Re: [PATCH 07/14] tree-diff: drop path_appendnew() alloc optimization

Jeff King <peff@xxxxxxxx> · Tue, 14 Jan 2025 05:30:47 -0500

On Mon, Jan 13, 2025 at 04:40:28PM +0100, Patrick Steinhardt wrote:

> On Thu, Jan 09, 2025 at 03:46:49AM -0500, Jeff King wrote:
> > So my conclusion is that it probably does help a little, but it's mostly
> > lost in the noise. I could see an argument for keeping it, as the
> > complexity is hidden away in functions that do not often need to be
> > touched. But it does make them more confusing than necessary (despite
> > some detailed explanations from the author of that commit; it just took
> > me a while to wrap my head around what was going on) and prevents
> > further refactoring of the combine_diff_path struct.
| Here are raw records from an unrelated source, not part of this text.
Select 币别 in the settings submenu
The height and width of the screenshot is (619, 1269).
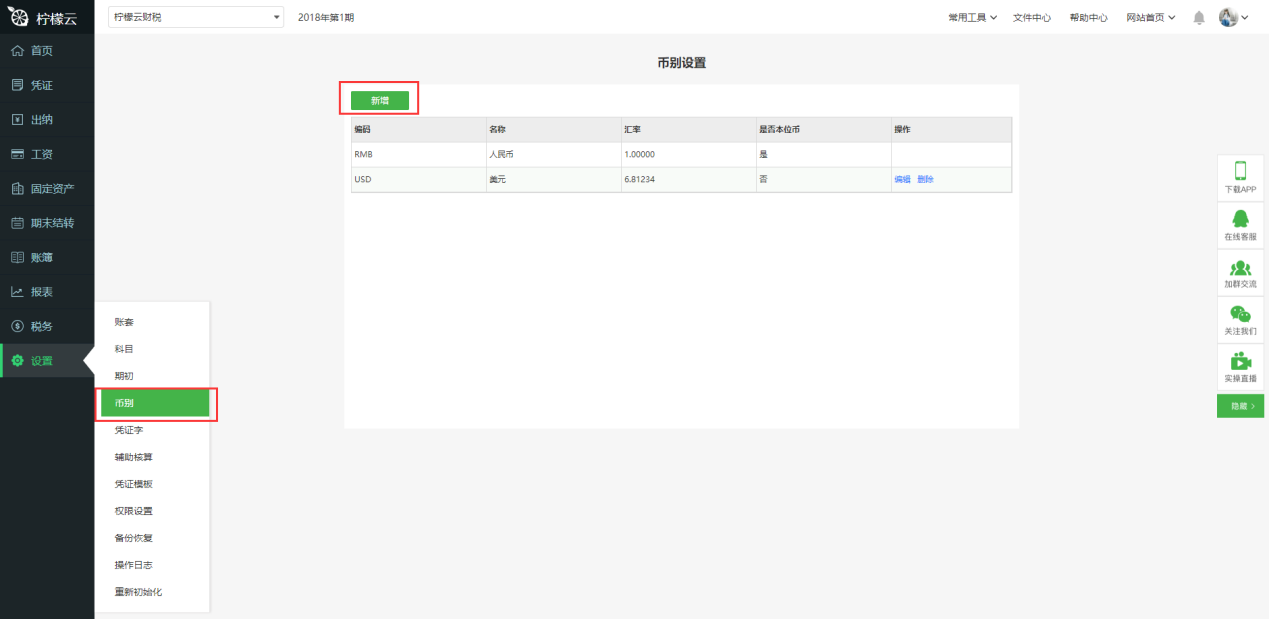(x=154, y=403)
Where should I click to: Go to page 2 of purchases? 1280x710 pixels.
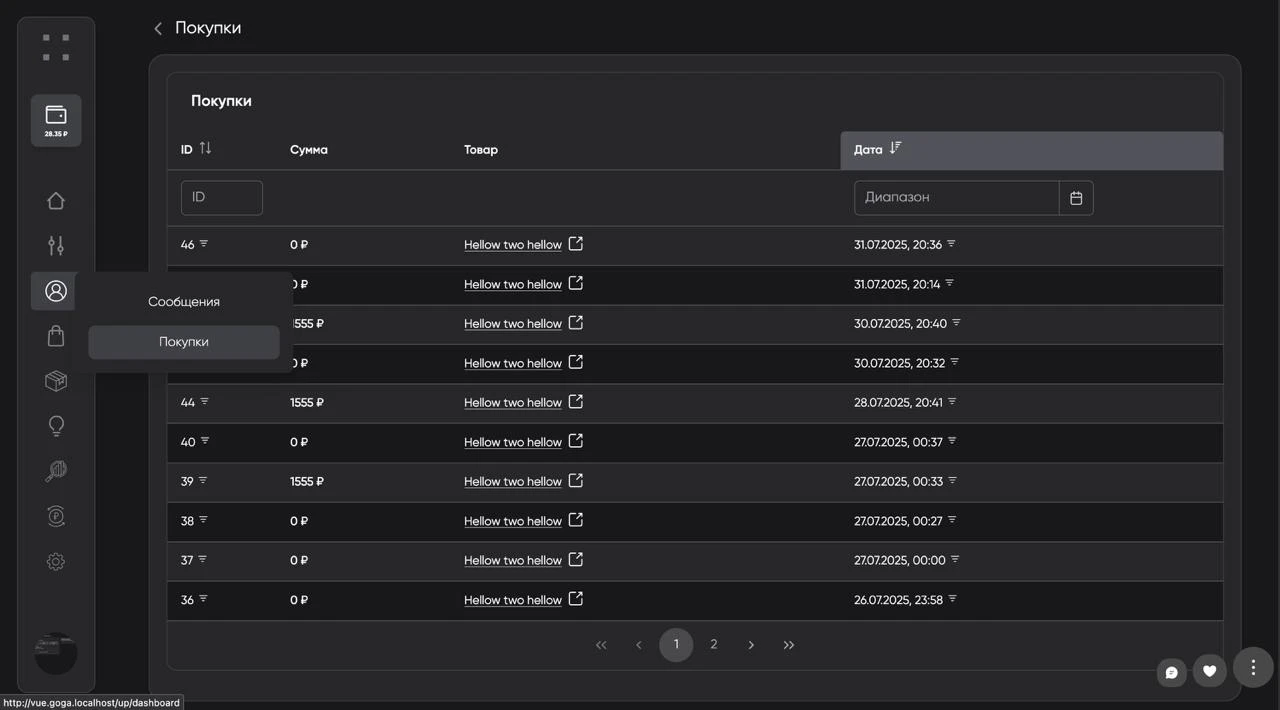713,645
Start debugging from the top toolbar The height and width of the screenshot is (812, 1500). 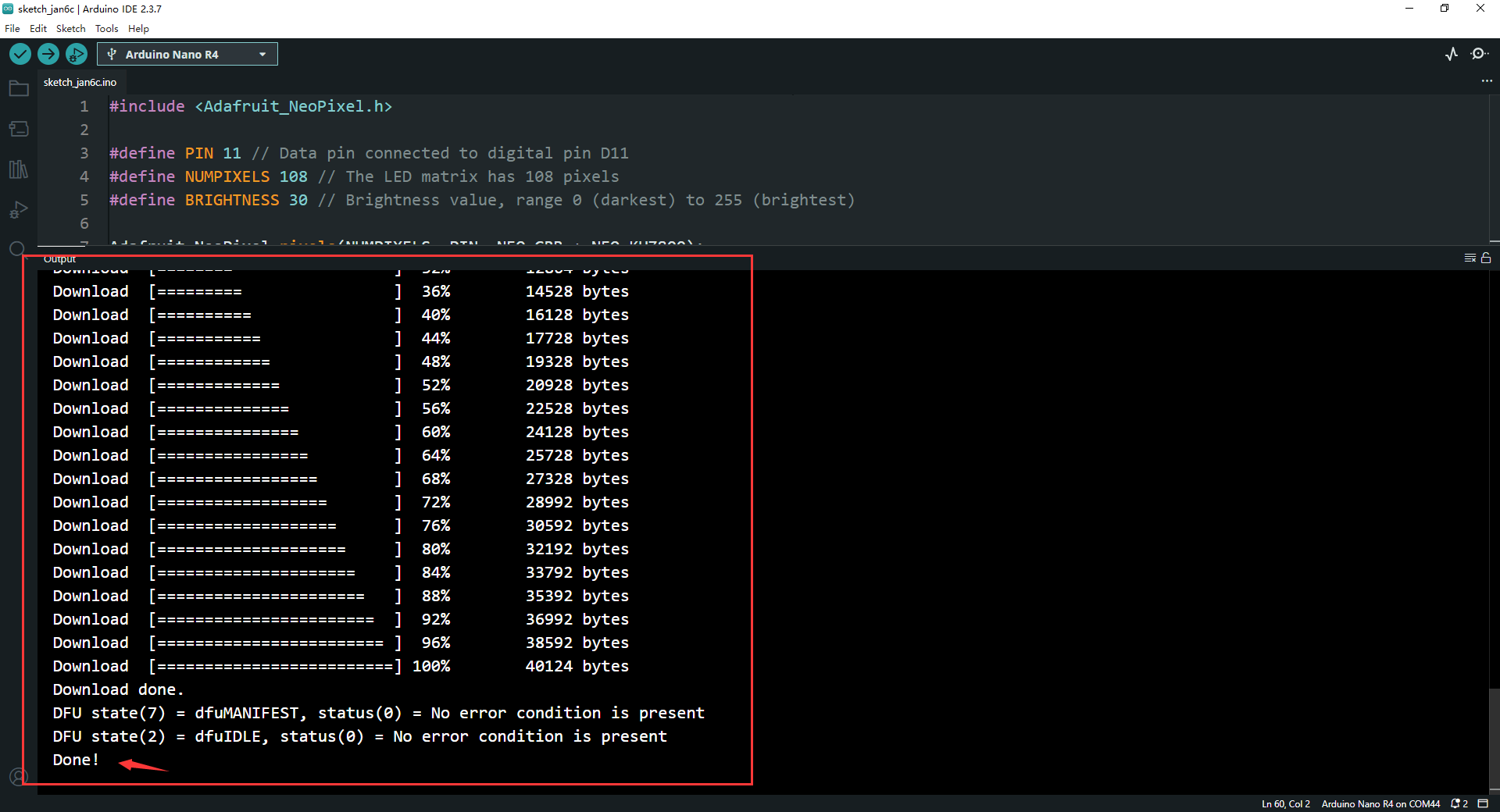pos(76,54)

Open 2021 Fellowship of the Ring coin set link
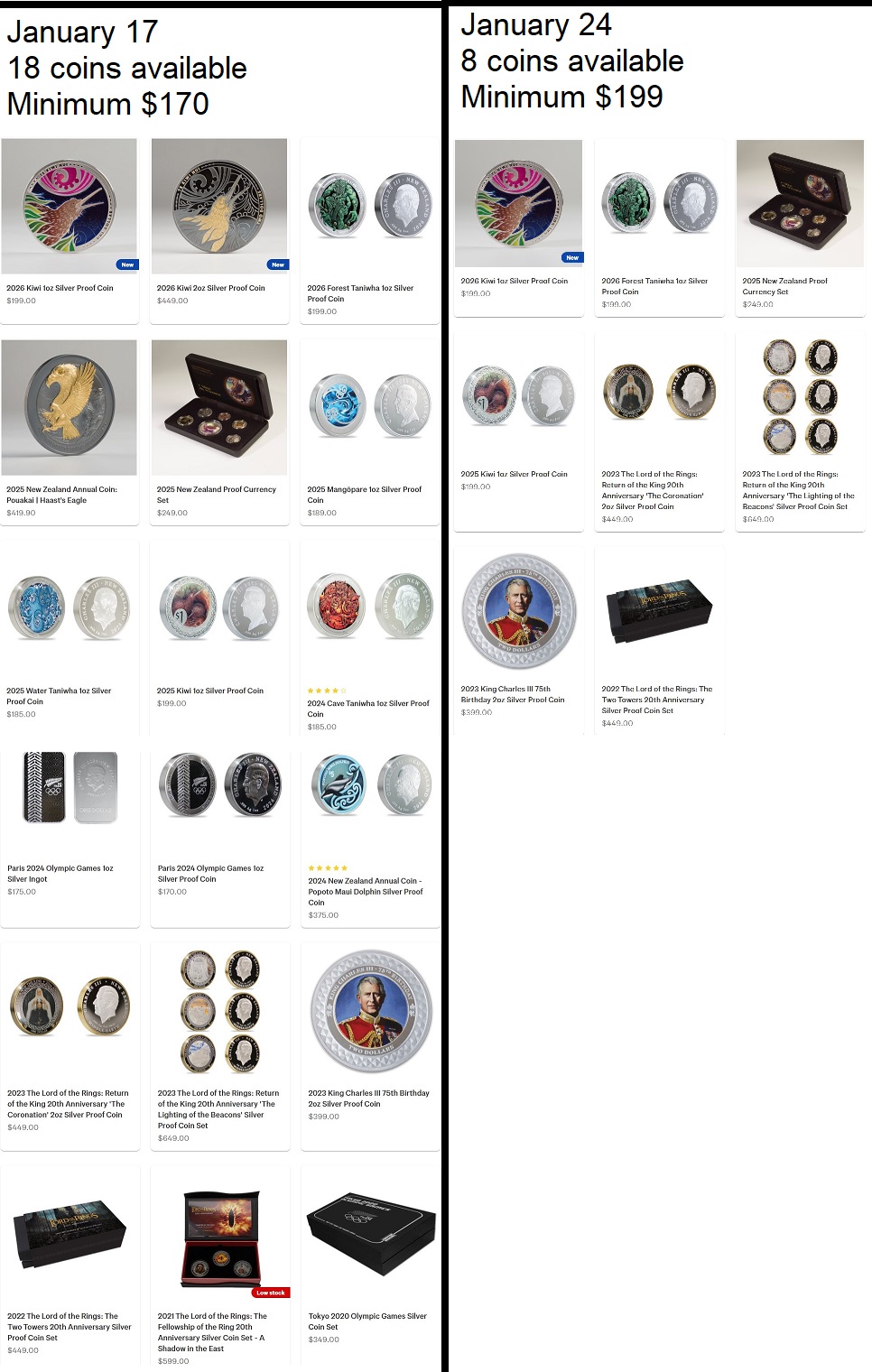(x=212, y=1332)
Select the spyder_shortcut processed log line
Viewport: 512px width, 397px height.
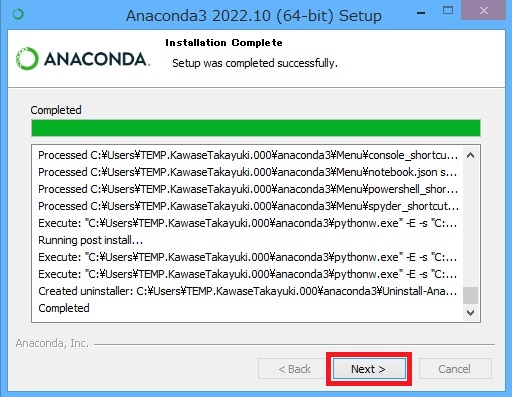click(248, 206)
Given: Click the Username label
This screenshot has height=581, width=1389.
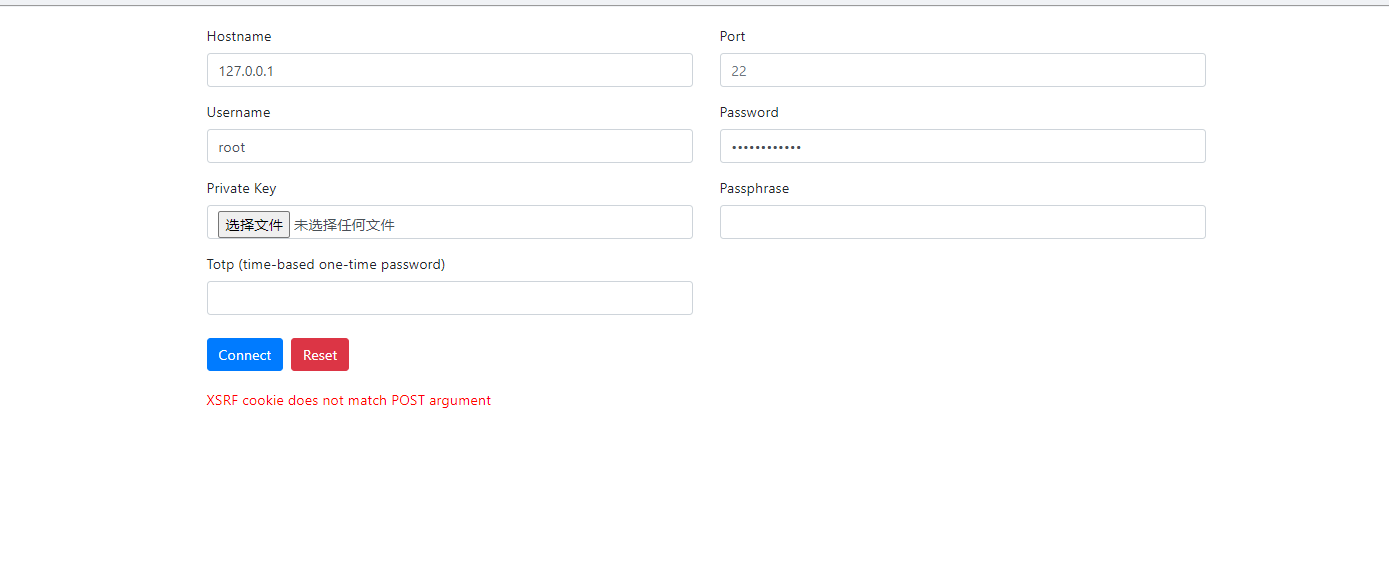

So let's drop it.
> 
> A 1% performance speedup does not feel like a good argument to me, so
> I'm perfectly fine with dropping the code, even if most of it is
> actually in the form of comments. But that already shows that it needs
> quite a bit of explanation.
> 
> I wonder though: did you also use e.g. Valgrind to compare the number of
> allocations? glibc tends to be heavily optimized with regards to small
> allocations, so you typically don't notice the performance impact caused
> by them even when the number of saved allocations is significant. So the
> effect might be more pronounced with other libcs that aren't optimized
> for such usecases, like e.g. musl libc.

I didn't use valgrind, but I did confirm via some hacky printf() calls
that the optimization does kick in. Here's a version with counting:

diff --git a/tree-diff.c b/tree-diff.c
index d9237ffd9b..60db2b2f51 100644
--- a/tree-diff.c
+++ b/tree-diff.c
@@ -154,6 +154,11 @@ static int emit_diff_first_parent_only(struct diff_options *opt, struct combine_
  *
  * p->parent[] remains uninitialized.
  */
+static int hit, total;
+void show_counter(void)
+{
+	warning("%d / %d\n", hit, total);
+}
 static struct combine_diff_path *path_appendnew(struct combine_diff_path *last,
 	int nparent, const struct strbuf *base, const char *path, int pathlen,
 	unsigned mode, const struct object_id *oid)
@@ -168,6 +173,11 @@ static struct combine_diff_path *path_appendnew(struct combine_diff_path *last,
 		FREE_AND_NULL(p);
 	}
 
+	if (!total++)
+		atexit(show_counter);
+	if (p)
+		hit++;
+
 	if (!p) {
 		p = xmalloc(alloclen);
 
It seems to kick in about half of the time when running "git log --raw"
on git.git and linux.git. The absolute best case for the optimization is
comparing two trees with all entries of the same size, and all changed,
like:

  git init
  blob1=$(echo one | git hash-object -w --stdin)
  blob2=$(echo two | git hash-object -w --stdin)

  mktree() {
    perl -e '
      printf "100644 blob %s\tpath%08d\n", $ARGV[0], $_ for (1..1000000)
    ' $1
  }
  git tag tree1 $(mktree $blob1 | git mktree)
  git tag tree2 $(mktree $blob2 | git mktree)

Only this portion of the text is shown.